## An Intuitive Guide To Statistical Significance

The purpose of this blog post is to provide an intuitive understanding of why statistical significance works the way it does. The most important concept for that is to understand why small differences in measured results become more statistically significant as you get more measurements. And the reason for this is that the standard deviation of the mean decreases significantly as you get more measurements, even if the standard deviation of the population doesn’t change at all.

There are 5 main types of statistical significance tests. They are

- Z Test
- 1 Sample T-Test
- Paired T-Test
- 2 Sample T-Test with Equal Variance
- 2 Sample T-Test with Unequal Variance

This blog post does not walk through all the examples and equations for each of the types. This post gives the overarching framework that ties them all together. If you want to see more detail about each type of T-Test you might be interested in my book “Hypothesis Testing: A Visual Introduction To Statistical Significance”

And if you want all the different equations and a quick example of when you would use each on a single page, check out this cheat sheet for hypothesis testing. http://www.fairlynerdy.com/hypothesis-testing-cheat-sheets/

This hypothesis testing summary post here a summary of some of the other key points for statistical significance not covered on this page

## What Is Statistical Significance?

When you are testing for statistical significance, the equation you are asking is, how unlikely would this outcome have been if it just happened by random chance?

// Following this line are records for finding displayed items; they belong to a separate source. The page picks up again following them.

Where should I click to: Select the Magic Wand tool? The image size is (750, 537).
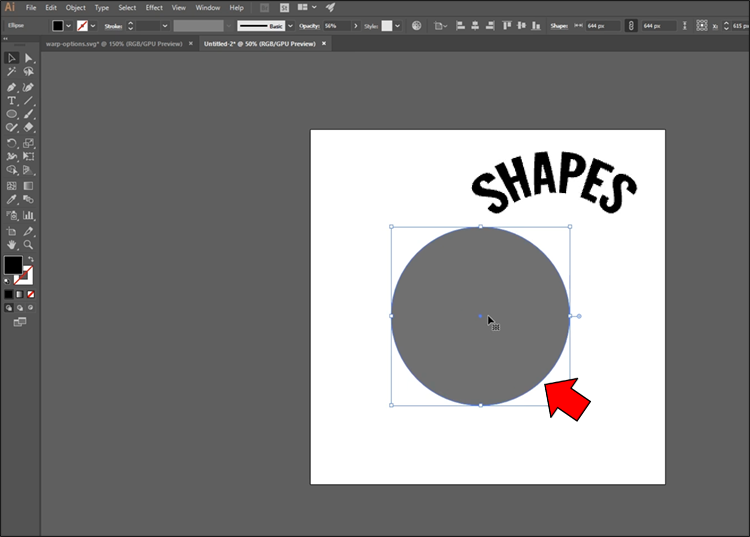12,72
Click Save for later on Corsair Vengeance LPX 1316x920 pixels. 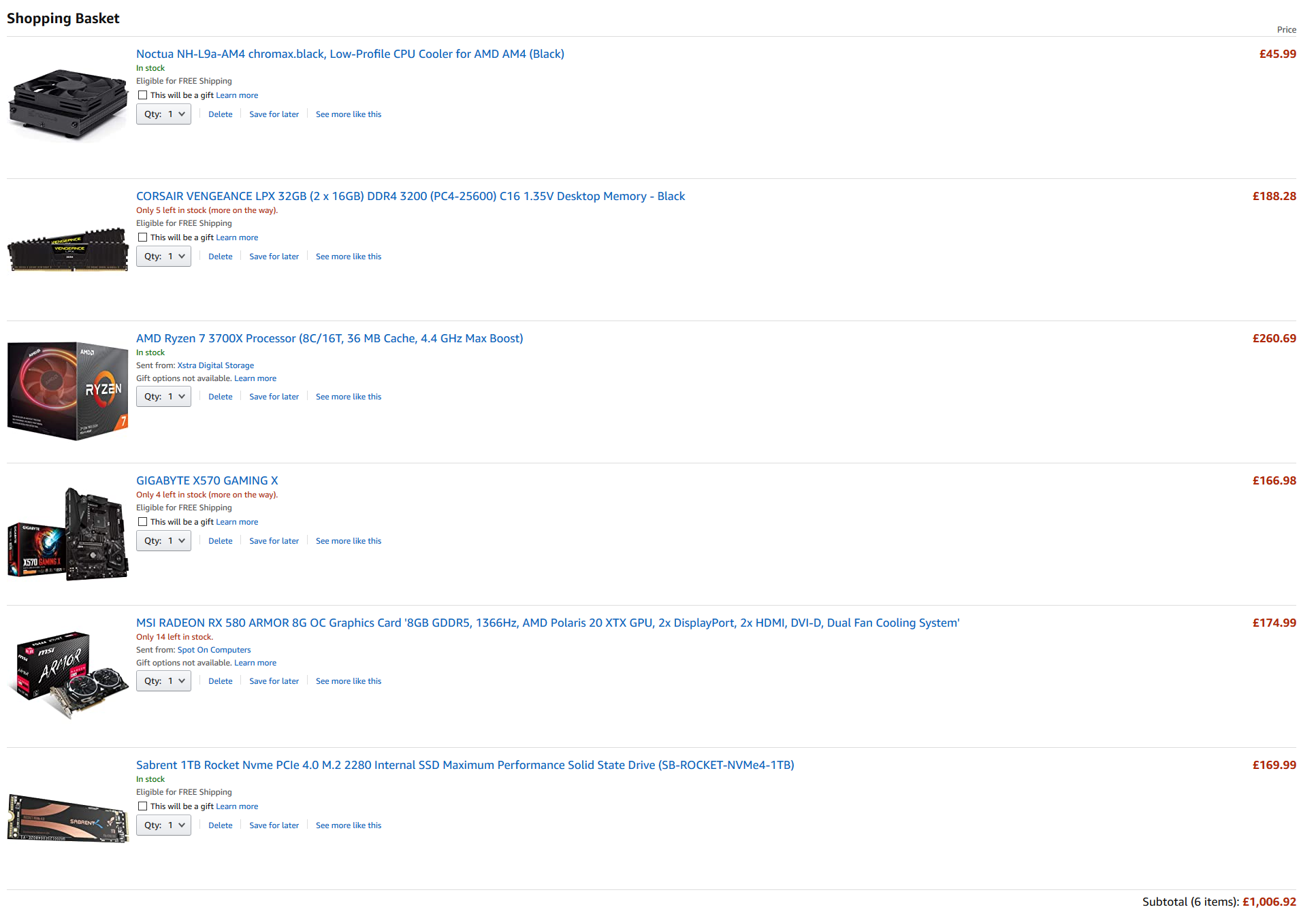273,256
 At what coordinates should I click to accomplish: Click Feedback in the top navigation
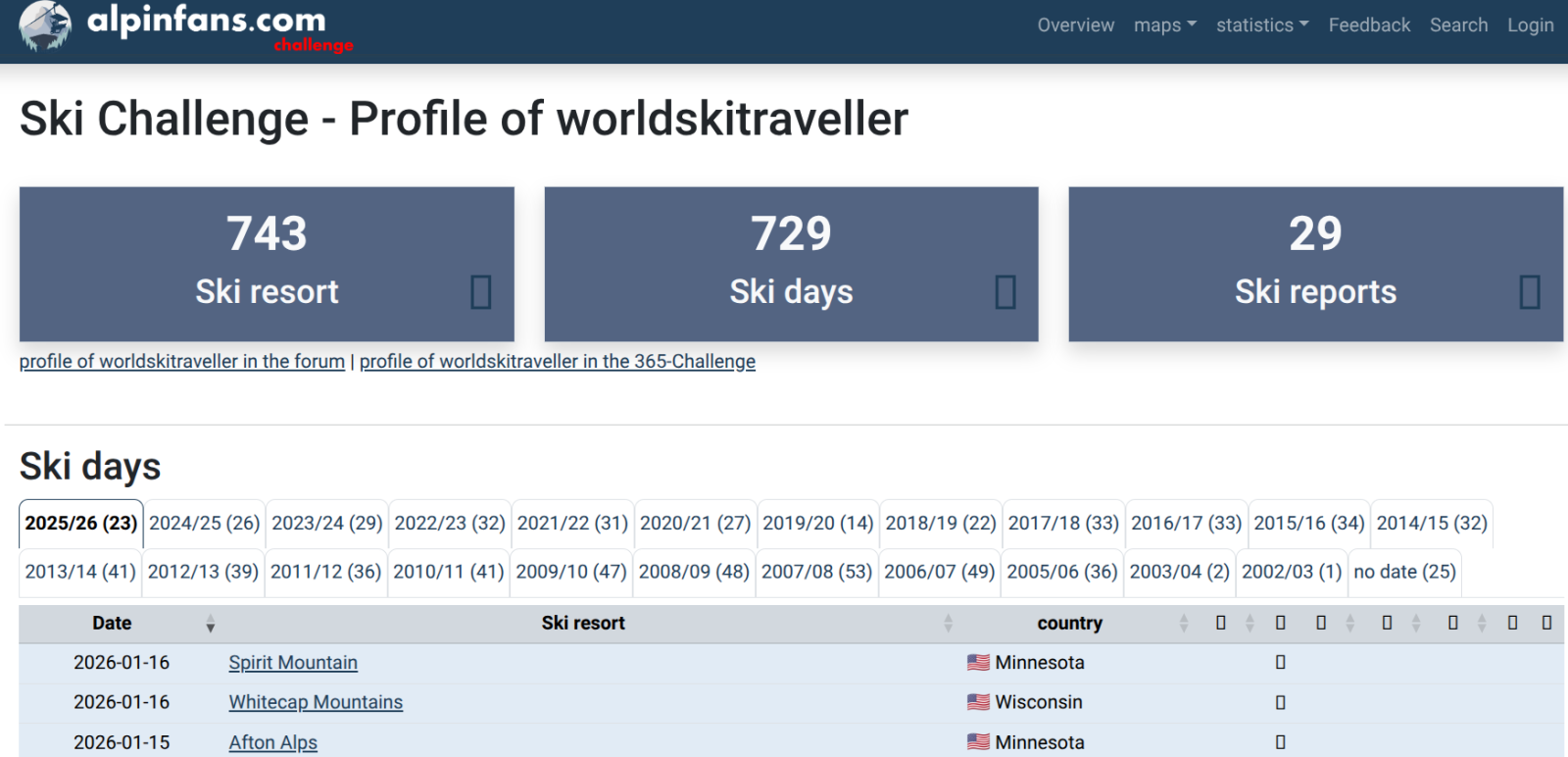pyautogui.click(x=1369, y=25)
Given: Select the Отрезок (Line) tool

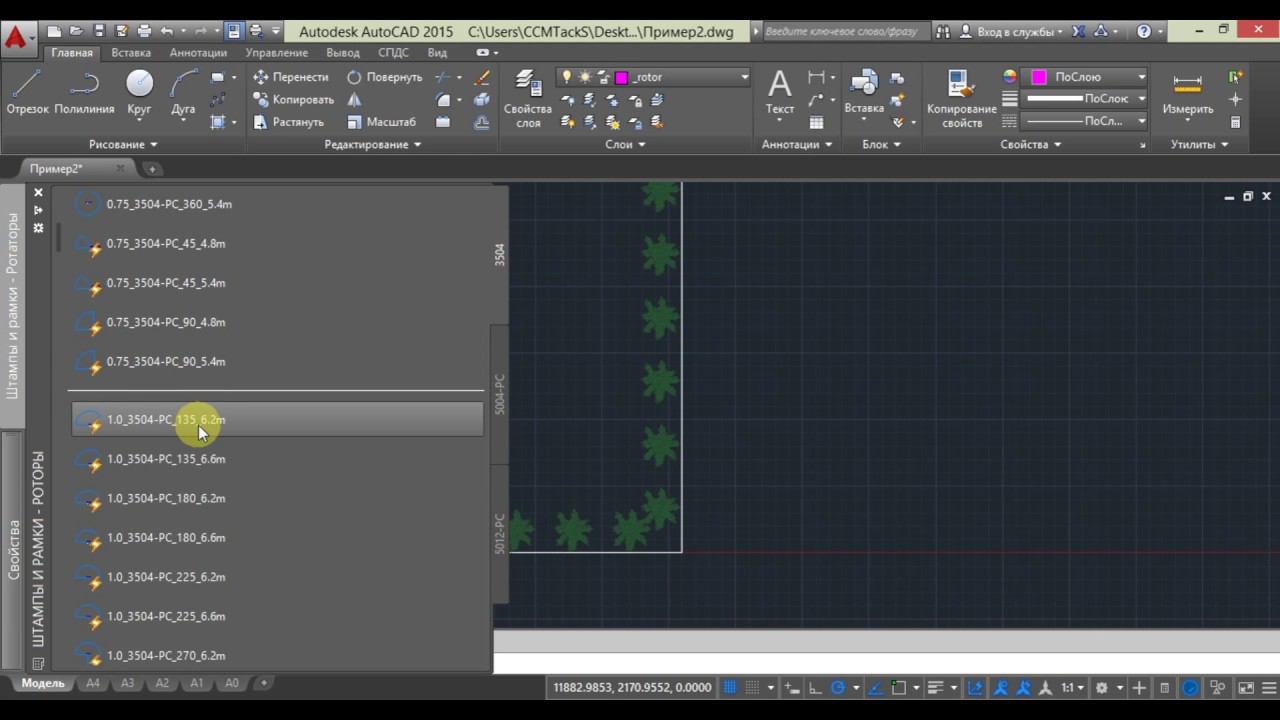Looking at the screenshot, I should (27, 92).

You are likely aware that most real life events have some degree of scatter in the results. If you take a bunch of measurements for similar things you will get some measurements that are high, some that are low, and some that fall in the middle. For instance, if you are buying a prepackaged 5 lbs. bag of apples at the grocery store, and you weigh all 20 bags of apples that are on the shelf at the time, you will likely see some that are around 5 lbs., some that are 5.1 lbs, some that are 5.2 lbs, and maybe even a couple that are 4.9 lbs.

You might come in one day and measure 10 bags of apples and find that the average weight of those 10 bags is 5.2 lbs. You might come in a couple of months later and measure 10 different bags and find that the average weight of those bags is 5.0 lbs. Does that change in results mean that something changed to cause the new bags to be lighter? For instance, maybe the apple packers are using more accurate machines to make sure all the weights are barely above the guaranteed 5 lbs. Or maybe that change in results is just a random outcome of the particular bags you chose to measure on that particular day. Statistical Significance is a way of determining which of those possibilities is true.

What we are doing with statistical significance calculations is determining how unlikely an outcome was to occur by random chance, and then deciding if that probability is unlikely enough that we can conclude something other than random chance caused that outcome.

The two most important things in a statistical significance calculation are the distance the average value of your measured data is from what you are comparing it against, and the standard deviation of what you are measuring. It is easy to understand how the difference in measurements is important. For instance, in the apple example, if my first group of apples weigh 7 lbs. and the second group weigh 5.0 lbs. there is more likely to be a significant difference than if my first group weigh 5.2 lbs. and my second group weigh 5.1 lbs. The greater the difference in measurements, the greater the significance, assuming that all other values are equal.

** **

**What Is The Standard Deviation**

Standard deviation is the second important topic in calculating statistical significance. It is worth going over how the standard deviation works. Standard deviation is a way of measuring how spread out your measured values are. If the values you are measuring are all clustered together, they will have a low standard deviation. If they have a lot of variation in the measurements, they will have a high standard deviation.

For example, if you had measured 5 bags of apples and their weights were 5.0, 5.1, 5.1, 5.2, and 5.2 lbs, those results are a lot more tightly clustered, and hence lower standard deviation, than if you had measured 5 bags and gotten weights of 5.0, 5.6, 5.9, 6.2, 6.5 lbs.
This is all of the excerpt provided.